Stability of Pareto-Zipf Law in Non-Stationary Economies
Sorin Solomon, Peter Richmond

TL;DR
This paper demonstrates that Pareto-Zipf power laws in wealth and market returns remain stable in non-stationary economies modeled by generalized Lotka-Volterra systems, with an invariant exponent around 1.4.
Contribution
It introduces a generalized Lotka-Volterra model showing the stability of Pareto-Zipf laws in dynamic economic systems with a fixed exponent.
Findings
Power laws in wealth and returns are invariant to total wealth changes.
The exponent alpha is approximately 1.4, reflecting social and biological constraints.

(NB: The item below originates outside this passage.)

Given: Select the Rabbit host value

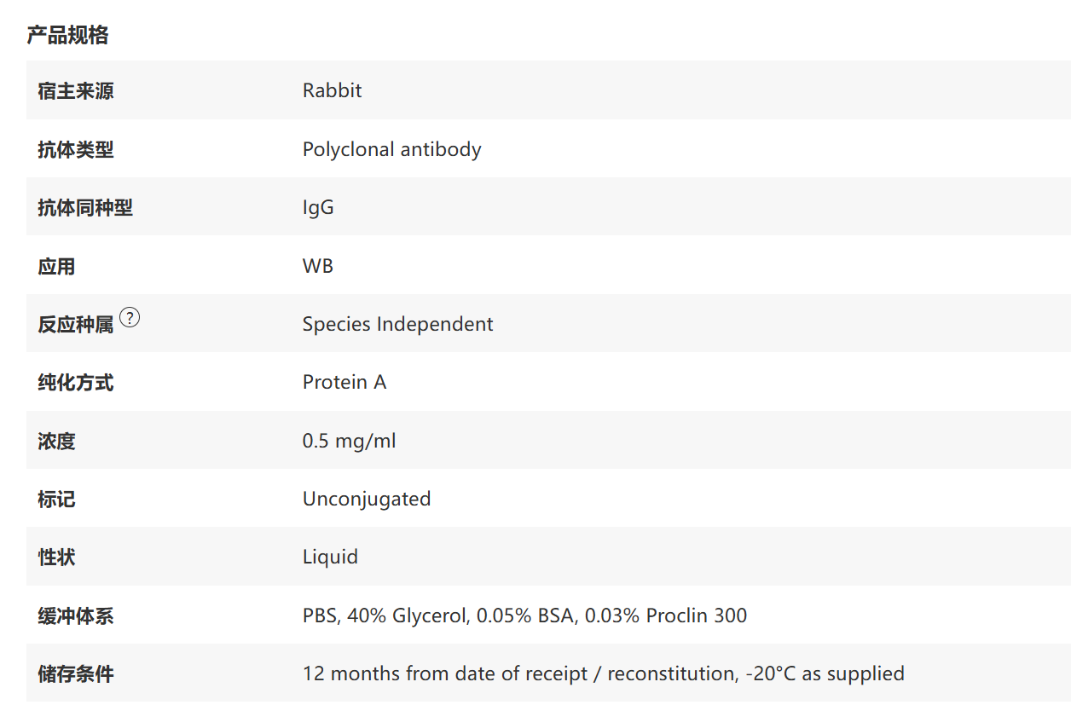Looking at the screenshot, I should [x=332, y=90].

The model applies to non-stationary, stochastic economic systems.
Abstract
Generalized Lotka-Volterra (GLV) models extending the (70 year old) logistic equation to stochastic systems consisting of a multitude of competing auto-catalytic components lead to power distribution laws of the (100 year old) Pareto-Zipf type. In particular, when applied to economic systems, GLV leads to power laws in the relative individual wealth distribution and in the market returns. These power laws and their exponent alpha are invariant to arbitrary variations in the total wealth of the system and to other endogenous and exogenous factors. The measured value of the exponent alpha = 1.4 is related to built-in human social and biological constraints.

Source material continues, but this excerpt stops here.